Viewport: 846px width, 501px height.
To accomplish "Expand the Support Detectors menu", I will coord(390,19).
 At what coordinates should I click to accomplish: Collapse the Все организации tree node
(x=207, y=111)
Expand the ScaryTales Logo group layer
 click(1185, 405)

_ _ _ _

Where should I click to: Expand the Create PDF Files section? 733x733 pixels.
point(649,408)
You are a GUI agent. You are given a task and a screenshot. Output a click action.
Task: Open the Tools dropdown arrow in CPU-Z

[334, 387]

_ _ _ _

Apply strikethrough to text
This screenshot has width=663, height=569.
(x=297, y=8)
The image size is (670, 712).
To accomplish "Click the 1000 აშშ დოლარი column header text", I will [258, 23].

_ _ _ _

EXERCISE DIRECTIONS: Determine how many lines of the material include the string "will", and give only the resulting number.

FINISHED EXERCISE: 2